Vie looked on the net and began taking burlesque classes in Southampton.

“I felt so nervous but I had nothing to worry
about.

“I loved it, I loved the fact it was women of all ages and sizes. For a lot of women who do burlesque, what we do is a challenge to what we used to be.”

Vie, who has performed in the House of Burlesque show four times, and puts on shows, says her passion has often been the subject of neighbourhood gossip.

She giggles: “I’ve had it before where I’ve heard people say that slightly large 40 something woman is a stripper and it does make me laugh.

“Many people don’t know what burlesque is. The true meaning of it is to parody, to mock
or mimic. It’s about telling a story whether that’s a funny story or a sad story or for some
people it’s the whole showgirl thing, getting the glitz and the glamour.

“It’s a fine line between burlesque and stripping. You don’t have to strip.

“Yes, I do take my clothes off but I am always covered and really all the audience is seeing is
my arms and the top part of my boobs.

“Burlesque is a lot about illusion. There is an element of sex to it but there’s also
an element of taking the micky out of sex too.”

In fact Vie’s acts are comedy and include her dressing as a homeless person and pulling chocolate bars from her underwear, and dressing as a Little Red Riding Hood character and pulling a man from the audience to protect her, only for her to turn into a giant spider and attack him.

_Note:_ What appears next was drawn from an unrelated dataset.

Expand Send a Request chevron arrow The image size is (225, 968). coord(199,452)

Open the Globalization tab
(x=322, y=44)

Vie, who also teaches vintage dance classes, says performing for her is a way to forget about her
debilitating illnesses which aren’t necessarily physically visible – and she will not stop.

“Yes I am in pain and often my feet are covered in dressings.

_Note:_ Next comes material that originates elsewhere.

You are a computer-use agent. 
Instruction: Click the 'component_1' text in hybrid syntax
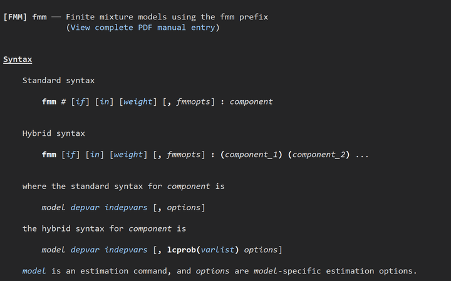[x=251, y=155]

“I’d be lying if I said it didn’t hurt but you have to get on with it. For me, my feet feel like I’ve got pebbles under the skin. On a good day it feels like pebbles, on a bad day it feels like
someone has sewn them in with a blunt needle.

“But I am doing it because I can. Some days can be hard and embarrassing, but as much as
you can – live life to the full.

“All these things in my life, I don’t remember not loving them but now I am living them and it’s just fantastic.”

Dance night

Vie is organising a vintage dance night and raffle in aid of DEBRA which supports people with the genetic skin blistering condition Epidermolysis Bullosa (EB).

It will take place on Saturday, October 25 from 7.30pm at Peartree United Reformed Church in Woolston and will feature music from the 1940s to the 1960s.